The Group’s Risk Management Framework is based on a continuous process of risk assessment, which is an integral part of the normal decision-making and management processes.
The Risk Management process is aligned with the ISO 31000 international standard’s recommendations, and seeks mainly to distinguish what is irrelevant from what is material, requiring an active management which involves the assessment of sources of risk, the probability of occurrence of a certain event, and the consequences of its occurrence within the context of the control environment.
The Group prepares and maintains an overall risk profile that lists all relevant operational and strategic risks, as well as the corresponding implemented mitigation and control mechanisms. The list is updated regularly with information from the on-going risk assessment processes.
Within the scope of the risk assessment processes, the Strategy and Risk Management Department coordinates an annual global review, in which, together with the first and second lines of defence (identified in point 52), an exhaustive analysis is carried out, including the internal and external conditions that influence the environment in which the Group operates. This exercise, which is part of Jerónimo Martins’ strategic and operational planning processes, ensures that the main risks and respective mitigating initiatives are duly identified and considered during planning. This process triggers the development of the alternatives under analysis as well as the identification of new activities that strengthen the defence of the targeted objectives.

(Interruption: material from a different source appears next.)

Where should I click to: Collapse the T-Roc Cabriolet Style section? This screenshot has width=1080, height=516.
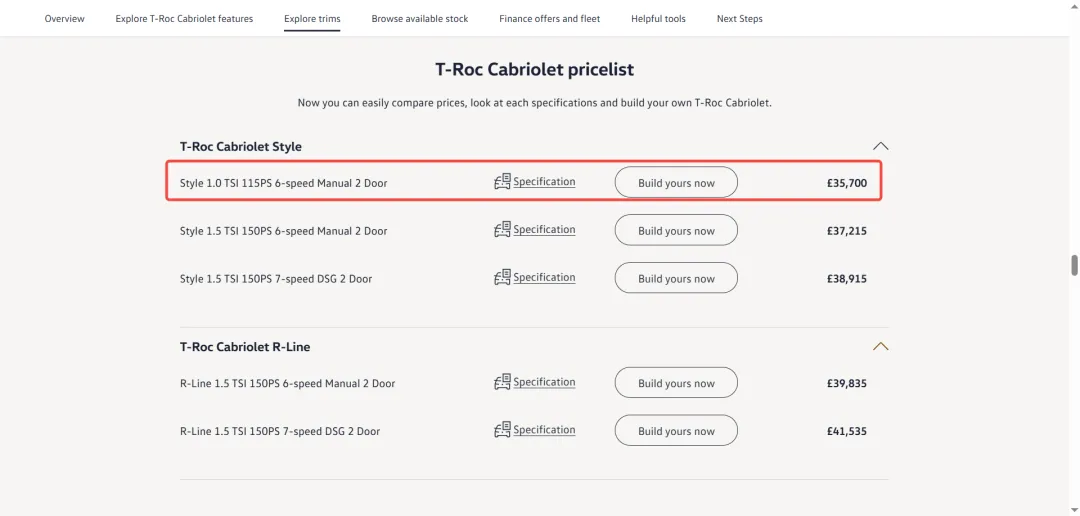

The criticality level of each risk is determined based on the Group’s Risk Matrix which considers, at different levels, the probability of occurrence of certain events, as well as their expected impact on the defined indicators. Risks considered to be more critical and/or that may have a more relevant impact on the Group’s objectives are subject to a quarterly reassessment, in order to ensure that any relevant changes are duly considered.
The Strategy and Risk Management Department also maintains permanent contact with the main elements of the different lines of defence to update its assessment of risks and monitor mitigating initiatives, and constantly follows all changes that may influence the strategic and operational environments of the Companies.
Through the Risk Committee, which assists and advises the Managing Committee (as per point 51), analyses are carried out on the risks that most affect the Group, in a multidisciplinary approach and through which new forms of mitigation are stimulated and other forms of action are promoted.
Throughout the entire process, open and regular communication channels are ensured between all the elements that compose the organizational structure of Risk Management (listed in point 52).
Annually, the Board of Directors approves, after a favourable opinion from the Audit Committee, the budgets and strategic plans for the following year, taking into account the opportunities and risks considered.